WRITTEN PROBLEM A: In the rows below, repeat the part that opens with the line containing "Click the Event Start Date line" and closes with the last line of the rows, keeping both of those lines. Leave the pictures out of your answer.

EXTRACTED TEXT:
* Begin *
Roger L. Reid (born August 3, 1946) is an American former college basketball coach who most recently guided the Southern Utah University (SUU) men's basketball team.  He served as head coach at Brigham Young University (BYU) from 1989 to 1996 and assistant coach for the NBA's Phoenix Suns. He has also coached at the high school, junior college and international levels. In addition, he played for former NBA coach Dick Motta at Weber State University.

High school and college

Reid attended Springville High School in Springville, Utah and was an all-state performer in both baseball and basketball. He went on to play both sports at the College of Eastern Utah and was recognized as a junior college All-American in baseball. Reid concluded his collegiate playing days at Weber State earning all conference honors in baseball both seasons he played and was also a key player for coach Dick Motta's Big Sky Conference championship team in basketball.

Minor League Baseball

After finishing college, Reid was drafted and played professionally, as a shortstop, for both the Atlanta Braves and Chicago White Sox minor league farm systems over four seasons (eventually playing at the AAA level).

Coaching career

High school
In 1971, Reid embarked on his basketball coaching career at Payson High School in Utah.  He compiled a 50-26 in three seasons before moving on to Clearfield High School in 1974.  He finished coaching at the northern Utah high school with a 60-24 record.

BYU
Reid became a member of Frank Arnold's staff at BYU in 1978 and stayed on as an assistant under LaDell Andersen when he replaced Arnold. He was named as BYU head coach in 1989. His BYU teams were consistent winners and Reid led them to a 152-77 (.667) record.  BYU also made five NCAA Tournament appearances, won three conference regular season titles and two conference tournament championships during his tenure.

His success did not prevent him from being disliked by some BYU fans and players. Reid's sons, Randy and Robbie (both heavily recruited by other schools), decided to play for their father at BYU. Some disgruntled alumni were not pleased that the Reids were playing for the Cougars, and some insinuated that Reid's decision to play his sons amounted to nepotism. By 1996, Reid's coaching future at BYU was in doubt.  Some school administrators strongly suggested that getting Chris Burgess—a highly touted player from Irvine, California—to play for the Cougars, could save Reid's job.  Burgess was a member of the Church of Jesus Christ of Latter-day Saints, and his father had played for BYU, which is owned by the Church.  In the end, Burgess told Reid that he was going to play for Duke.  Upon hearing this, Reid allegedly told him that he had let down all members of the LDS church.  Reid was dismissed  as BYU head coach on December 17, 1996, shortly after the recruiting incident. Reid has stated since then that his remarks to Burgess were taken out of context. BYU had started the season 1-7 after being decimated by injuries; assistant Tony Ingle replaced Reid for the rest of what would become a 1-25 season—the worst in school history. Reid's comments to Burgess have frequently been cited by the media and many associated with BYU as the primary reason for Reid's dismissal. While they were a factor in the decision, athletic director Rondo Fehlberg primarily cited concerns about sluggish attendance; despite recent conference success, his team was struggling to draw half-capacity crowds for even the most significant home games in the 22,700-seat Marriott Center. Other factors included the old charges of nepotism, as well as the slow start to the 1996-97 season.
* End *
INFORMATION SUPPLIED:
* Begin *
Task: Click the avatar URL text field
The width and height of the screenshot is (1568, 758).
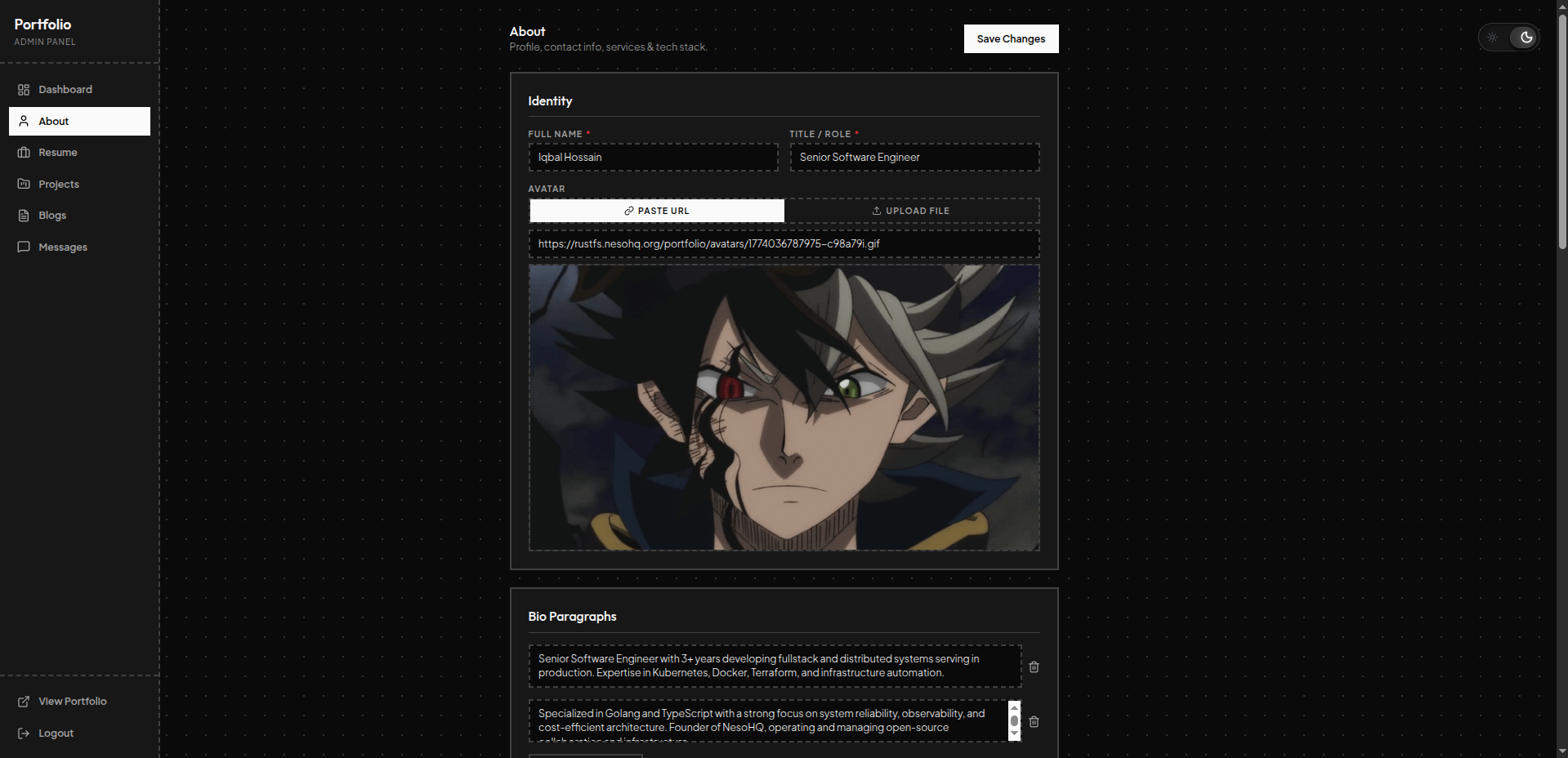Action: (x=784, y=244)
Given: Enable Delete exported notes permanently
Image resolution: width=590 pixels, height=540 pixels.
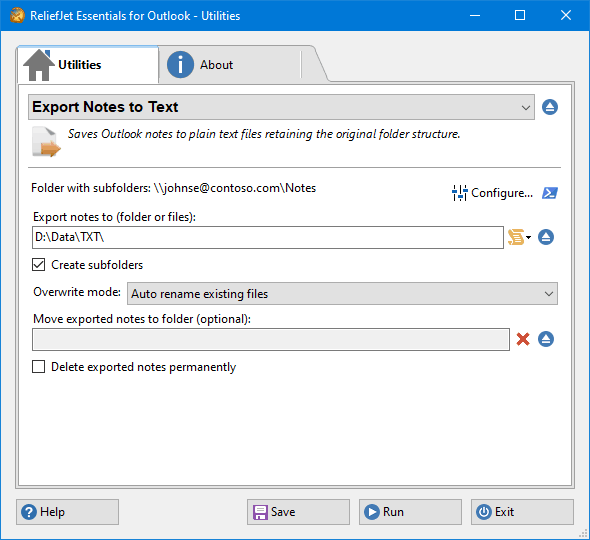Looking at the screenshot, I should point(38,367).
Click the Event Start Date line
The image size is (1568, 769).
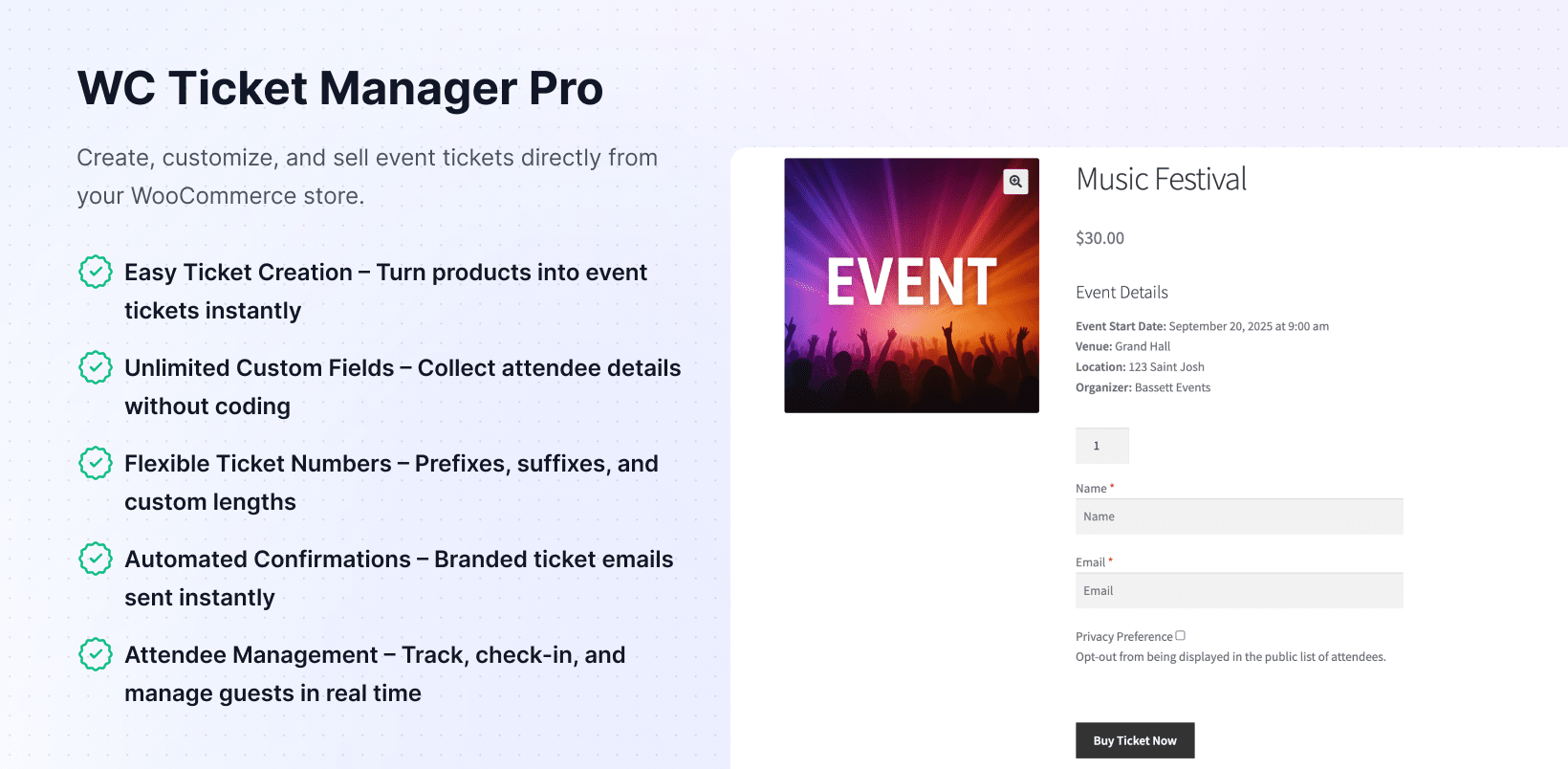click(x=1202, y=326)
* End *
WRITTEN PROBLEM B: Duplicate the part of the text about Roger Reid that opens with the words containing "Roger L. Reid" and closes with "Weber State University.".

WRITTEN REPLY A:
Click the Event Start Date line
The image size is (1568, 769).
click(x=1202, y=326)

WRITTEN REPLY B:
Roger L. Reid (born August 3, 1946) is an American former college basketball coach who most recently guided the Southern Utah University (SUU) men's basketball team.  He served as head coach at Brigham Young University (BYU) from 1989 to 1996 and assistant coach for the NBA's Phoenix Suns. He has also coached at the high school, junior college and international levels. In addition, he played for former NBA coach Dick Motta at Weber State University.